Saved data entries
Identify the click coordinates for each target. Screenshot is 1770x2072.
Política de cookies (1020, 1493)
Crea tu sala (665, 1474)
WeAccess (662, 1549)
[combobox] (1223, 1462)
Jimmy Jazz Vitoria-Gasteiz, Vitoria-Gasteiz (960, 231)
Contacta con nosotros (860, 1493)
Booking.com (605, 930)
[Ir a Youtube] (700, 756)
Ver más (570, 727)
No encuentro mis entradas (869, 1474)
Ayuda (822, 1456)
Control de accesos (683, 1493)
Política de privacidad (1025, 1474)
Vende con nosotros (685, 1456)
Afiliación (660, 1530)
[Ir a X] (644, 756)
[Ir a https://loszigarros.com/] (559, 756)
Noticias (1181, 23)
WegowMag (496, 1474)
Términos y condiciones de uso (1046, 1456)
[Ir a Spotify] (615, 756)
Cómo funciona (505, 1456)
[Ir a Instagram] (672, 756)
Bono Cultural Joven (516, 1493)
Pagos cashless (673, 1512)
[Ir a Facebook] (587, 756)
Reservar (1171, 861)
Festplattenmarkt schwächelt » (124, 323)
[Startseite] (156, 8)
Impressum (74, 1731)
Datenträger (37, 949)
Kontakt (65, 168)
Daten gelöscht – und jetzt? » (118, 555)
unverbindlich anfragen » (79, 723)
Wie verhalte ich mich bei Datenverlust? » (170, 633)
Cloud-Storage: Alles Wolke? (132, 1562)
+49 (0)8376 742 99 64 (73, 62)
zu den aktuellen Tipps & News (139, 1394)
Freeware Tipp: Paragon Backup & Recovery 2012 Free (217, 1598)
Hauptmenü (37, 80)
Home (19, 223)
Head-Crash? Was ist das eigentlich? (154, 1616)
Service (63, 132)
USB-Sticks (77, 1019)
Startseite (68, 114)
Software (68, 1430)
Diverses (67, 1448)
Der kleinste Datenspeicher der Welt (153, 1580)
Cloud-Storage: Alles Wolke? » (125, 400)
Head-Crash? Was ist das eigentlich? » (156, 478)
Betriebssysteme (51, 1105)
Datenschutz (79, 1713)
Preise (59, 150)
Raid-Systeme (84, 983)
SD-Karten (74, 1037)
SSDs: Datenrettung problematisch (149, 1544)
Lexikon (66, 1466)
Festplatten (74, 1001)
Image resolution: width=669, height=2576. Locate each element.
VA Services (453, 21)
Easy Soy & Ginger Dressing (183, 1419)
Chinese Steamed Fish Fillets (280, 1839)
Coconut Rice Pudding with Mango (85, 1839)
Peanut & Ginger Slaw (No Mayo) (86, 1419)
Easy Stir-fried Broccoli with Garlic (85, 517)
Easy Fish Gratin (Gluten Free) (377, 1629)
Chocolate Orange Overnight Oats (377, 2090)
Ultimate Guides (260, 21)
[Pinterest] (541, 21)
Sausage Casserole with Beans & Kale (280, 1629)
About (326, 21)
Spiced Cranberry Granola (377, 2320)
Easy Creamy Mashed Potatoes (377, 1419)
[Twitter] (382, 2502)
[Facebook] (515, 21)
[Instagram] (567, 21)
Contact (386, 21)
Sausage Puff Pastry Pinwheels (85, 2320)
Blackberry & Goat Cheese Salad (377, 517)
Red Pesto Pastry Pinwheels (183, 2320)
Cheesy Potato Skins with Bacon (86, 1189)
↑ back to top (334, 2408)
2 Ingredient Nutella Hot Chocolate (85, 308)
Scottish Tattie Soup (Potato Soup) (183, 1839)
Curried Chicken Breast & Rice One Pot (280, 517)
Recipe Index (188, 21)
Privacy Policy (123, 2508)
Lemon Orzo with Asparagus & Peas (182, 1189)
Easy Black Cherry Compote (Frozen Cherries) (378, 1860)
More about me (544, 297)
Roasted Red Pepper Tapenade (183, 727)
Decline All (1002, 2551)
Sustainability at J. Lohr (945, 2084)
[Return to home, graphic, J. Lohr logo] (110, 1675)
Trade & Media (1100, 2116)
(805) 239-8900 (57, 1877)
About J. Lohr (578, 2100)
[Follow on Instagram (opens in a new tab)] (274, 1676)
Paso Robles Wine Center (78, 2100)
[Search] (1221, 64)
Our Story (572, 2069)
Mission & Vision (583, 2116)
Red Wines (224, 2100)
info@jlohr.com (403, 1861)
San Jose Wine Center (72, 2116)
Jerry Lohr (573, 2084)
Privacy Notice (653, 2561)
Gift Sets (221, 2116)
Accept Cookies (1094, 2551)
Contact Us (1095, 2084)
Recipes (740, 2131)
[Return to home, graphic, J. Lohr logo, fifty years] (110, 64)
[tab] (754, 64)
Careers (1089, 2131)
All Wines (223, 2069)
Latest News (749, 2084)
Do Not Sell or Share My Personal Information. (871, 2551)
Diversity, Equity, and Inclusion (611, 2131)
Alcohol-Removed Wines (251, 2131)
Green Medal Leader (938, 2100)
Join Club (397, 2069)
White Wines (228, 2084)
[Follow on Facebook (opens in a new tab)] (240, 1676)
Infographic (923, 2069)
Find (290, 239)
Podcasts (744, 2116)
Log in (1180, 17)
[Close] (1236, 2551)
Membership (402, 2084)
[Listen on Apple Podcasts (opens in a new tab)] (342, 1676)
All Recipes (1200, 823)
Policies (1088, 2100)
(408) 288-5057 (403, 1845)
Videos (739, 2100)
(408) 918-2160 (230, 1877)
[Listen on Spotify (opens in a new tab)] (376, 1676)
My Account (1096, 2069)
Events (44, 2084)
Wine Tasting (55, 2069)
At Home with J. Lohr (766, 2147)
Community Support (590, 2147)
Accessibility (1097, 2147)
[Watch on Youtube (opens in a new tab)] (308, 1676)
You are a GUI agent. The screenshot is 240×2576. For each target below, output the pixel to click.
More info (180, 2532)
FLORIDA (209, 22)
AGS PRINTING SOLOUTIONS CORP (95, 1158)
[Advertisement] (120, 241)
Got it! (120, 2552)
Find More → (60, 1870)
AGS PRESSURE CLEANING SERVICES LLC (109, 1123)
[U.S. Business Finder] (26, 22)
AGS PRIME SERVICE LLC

### Instructions for the task
Set down each entry exactly as it appears above.

### Expected output
Identify the click coordinates for each target. Screenshot is 1770x2072.
Política de cookies (1020, 1493)
Crea tu sala (665, 1474)
WeAccess (662, 1549)
[combobox] (1223, 1462)
Jimmy Jazz Vitoria-Gasteiz, Vitoria-Gasteiz (960, 231)
Contacta con nosotros (860, 1493)
Booking.com (605, 930)
[Ir a Youtube] (700, 756)
Ver más (570, 727)
No encuentro mis entradas (869, 1474)
Ayuda (822, 1456)
Control de accesos (683, 1493)
Política de privacidad (1025, 1474)
Vende con nosotros (685, 1456)
Afiliación (660, 1530)
[Ir a X] (644, 756)
[Ir a https://loszigarros.com/] (559, 756)
Noticias (1181, 23)
WegowMag (496, 1474)
Términos y condiciones de uso (1046, 1456)
[Ir a Spotify] (615, 756)
Cómo funciona (505, 1456)
[Ir a Instagram] (672, 756)
Bono Cultural Joven (516, 1493)
Pagos cashless (673, 1512)
[Ir a Facebook] (587, 756)
Reservar (1171, 861)
Festplattenmarkt schwächelt » (124, 323)
[Startseite] (156, 8)
Impressum (74, 1731)
Datenträger (37, 949)
Kontakt (65, 168)
Daten gelöscht – und jetzt? » (118, 555)
unverbindlich anfragen » (79, 723)
Wie verhalte ich mich bei Datenverlust? » (170, 633)
Cloud-Storage: Alles Wolke? (132, 1562)
+49 (0)8376 742 99 64 (73, 62)
zu den aktuellen Tipps & News (139, 1394)
Freeware Tipp: Paragon Backup & Recovery 2012 Free (217, 1598)
Hauptmenü (37, 80)
Home (19, 223)
Head-Crash? Was ist das eigentlich? (154, 1616)
Service (63, 132)
USB-Sticks (77, 1019)
Startseite (68, 114)
Software (68, 1430)
Diverses (67, 1448)
Der kleinste Datenspeicher der Welt (153, 1580)
Cloud-Storage: Alles Wolke? » (125, 400)
Head-Crash? Was ist das eigentlich? » (156, 478)
Betriebssysteme (51, 1105)
Datenschutz (79, 1713)
Preise (59, 150)
Raid-Systeme (84, 983)
SD-Karten (74, 1037)
SSDs: Datenrettung problematisch (149, 1544)
Lexikon (66, 1466)
Festplatten (74, 1001)
Image resolution: width=669, height=2576. Locate each element.
VA Services (453, 21)
Easy Soy & Ginger Dressing (183, 1419)
Chinese Steamed Fish Fillets (280, 1839)
Coconut Rice Pudding with Mango (85, 1839)
Peanut & Ginger Slaw (No Mayo) (86, 1419)
Easy Stir-fried Broccoli with Garlic (85, 517)
Easy Fish Gratin (Gluten Free) (377, 1629)
Chocolate Orange Overnight Oats (377, 2090)
Ultimate Guides (260, 21)
[Pinterest] (541, 21)
Sausage Casserole with Beans & Kale (280, 1629)
About (326, 21)
Spiced Cranberry Granola (377, 2320)
Easy Creamy Mashed Potatoes (377, 1419)
[Twitter] (382, 2502)
[Facebook] (515, 21)
[Instagram] (567, 21)
Contact (386, 21)
Sausage Puff Pastry Pinwheels (85, 2320)
Blackberry & Goat Cheese Salad (377, 517)
Red Pesto Pastry Pinwheels (183, 2320)
Cheesy Potato Skins with Bacon (86, 1189)
↑ back to top (334, 2408)
2 Ingredient Nutella Hot Chocolate (85, 308)
Scottish Tattie Soup (Potato Soup) (183, 1839)
Curried Chicken Breast & Rice One Pot (280, 517)
Recipe Index (188, 21)
Privacy Policy (123, 2508)
Lemon Orzo with Asparagus & Peas (182, 1189)
Easy Black Cherry Compote (Frozen Cherries) (378, 1860)
More about me (544, 297)
Roasted Red Pepper Tapenade (183, 727)
Decline All (1002, 2551)
Sustainability at J. Lohr (945, 2084)
[Return to home, graphic, J. Lohr logo] (110, 1675)
Trade & Media (1100, 2116)
(805) 239-8900 (57, 1877)
About J. Lohr (578, 2100)
[Follow on Instagram (opens in a new tab)] (274, 1676)
Paso Robles Wine Center (78, 2100)
[Search] (1221, 64)
Our Story (572, 2069)
Mission & Vision (583, 2116)
Red Wines (224, 2100)
info@jlohr.com (403, 1861)
San Jose Wine Center (72, 2116)
Jerry Lohr (573, 2084)
Privacy Notice (653, 2561)
Gift Sets (221, 2116)
Accept Cookies (1094, 2551)
Contact Us (1095, 2084)
Recipes (740, 2131)
[Return to home, graphic, J. Lohr logo, fifty years] (110, 64)
[tab] (754, 64)
Careers (1089, 2131)
All Wines (223, 2069)
Latest News (749, 2084)
Do Not Sell or Share My Personal Information. (871, 2551)
Diversity, Equity, and Inclusion (611, 2131)
Alcohol-Removed Wines (251, 2131)
Green Medal Leader (938, 2100)
Join Club (397, 2069)
White Wines (228, 2084)
[Follow on Facebook (opens in a new tab)] (240, 1676)
Infographic (923, 2069)
Find (290, 239)
Podcasts (744, 2116)
Log in (1180, 17)
[Close] (1236, 2551)
Membership (402, 2084)
[Listen on Apple Podcasts (opens in a new tab)] (342, 1676)
All Recipes (1200, 823)
Policies (1088, 2100)
(408) 288-5057 (403, 1845)
Videos (739, 2100)
(408) 918-2160 (230, 1877)
[Listen on Spotify (opens in a new tab)] (376, 1676)
My Account (1096, 2069)
Events (44, 2084)
Wine Tasting (55, 2069)
At Home with J. Lohr (766, 2147)
Community Support (590, 2147)
Accessibility (1097, 2147)
[Watch on Youtube (opens in a new tab)] (308, 1676)
You are a GUI agent. The screenshot is 240×2576. For each target below, output the pixel to click.
More info (180, 2532)
FLORIDA (209, 22)
AGS PRINTING SOLOUTIONS CORP (95, 1158)
[Advertisement] (120, 241)
Got it! (120, 2552)
Find More → (60, 1870)
AGS PRESSURE CLEANING SERVICES LLC (109, 1123)
[U.S. Business Finder] (26, 22)
AGS PRIME SERVICE LLC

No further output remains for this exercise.